● Goal
Echo the rows from the line with "You are a GUI" up to and including the line with "Cabinet Locks (80, 2083)", repeating each line word for word.

● Dataset rows
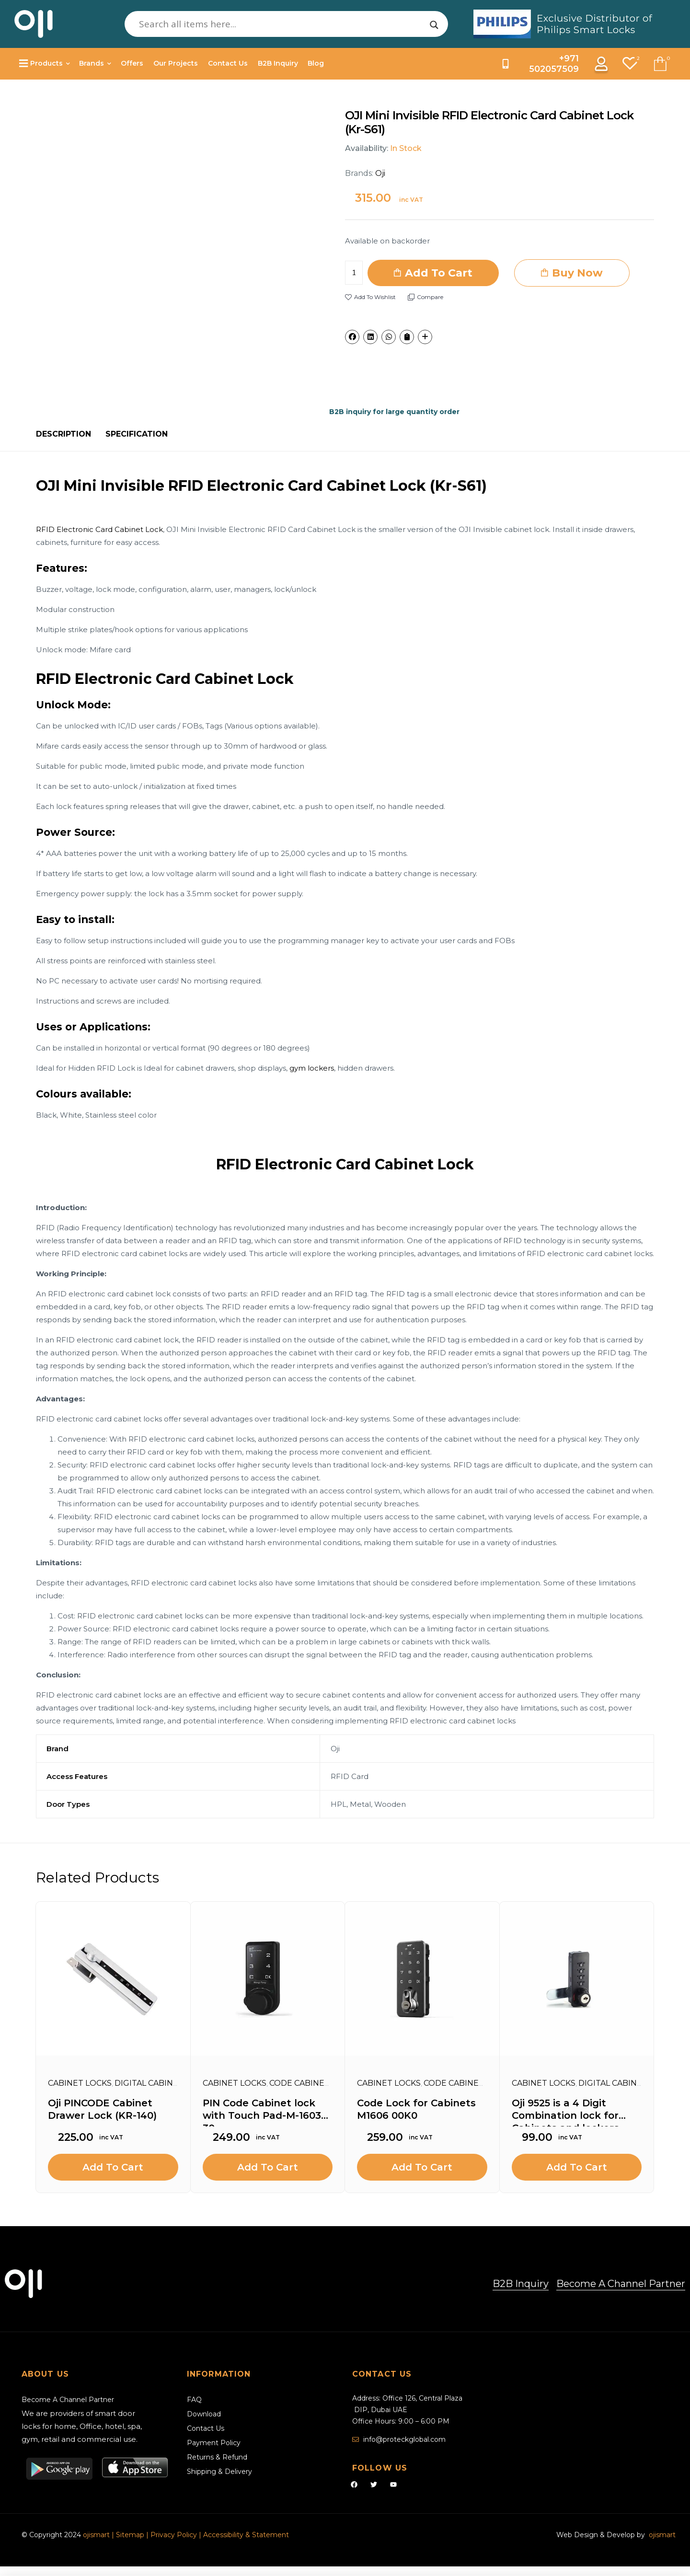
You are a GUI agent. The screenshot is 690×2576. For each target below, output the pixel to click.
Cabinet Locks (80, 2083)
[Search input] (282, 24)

...

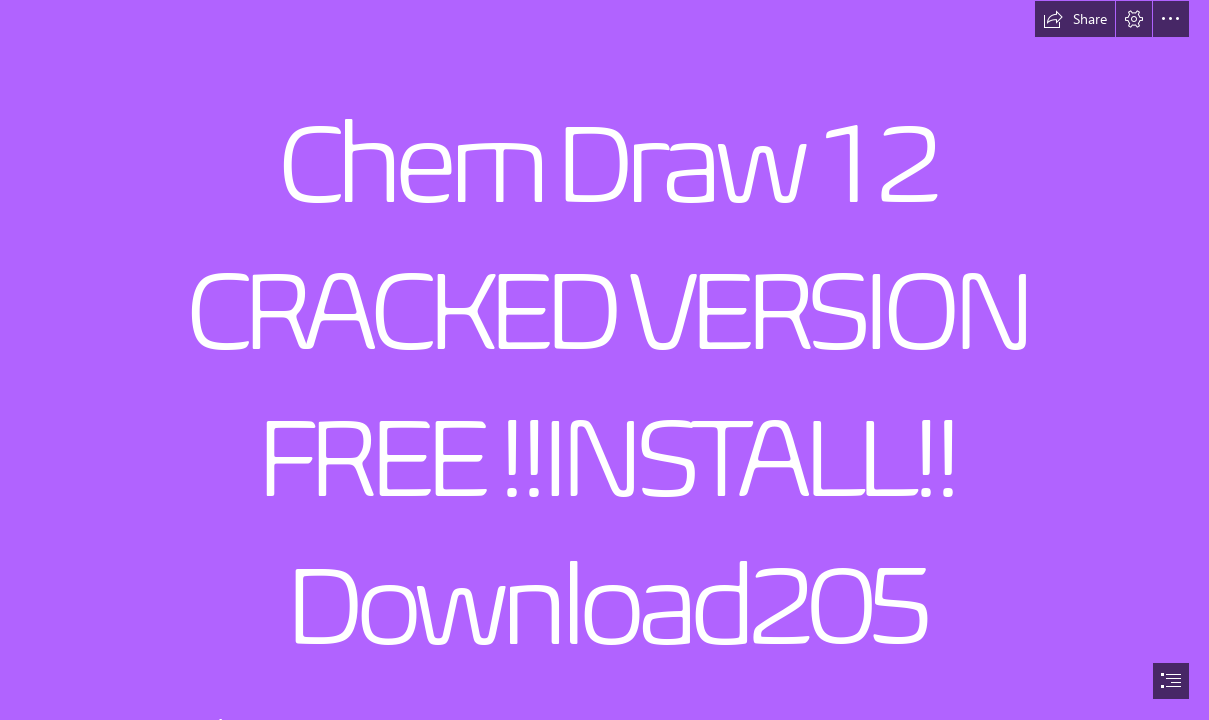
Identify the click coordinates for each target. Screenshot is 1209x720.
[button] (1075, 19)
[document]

● Exercise output
You are a GUI agent. The screenshot is 690×2576. For each target below, output the pixel to click.
Cabinet Locks (80, 2083)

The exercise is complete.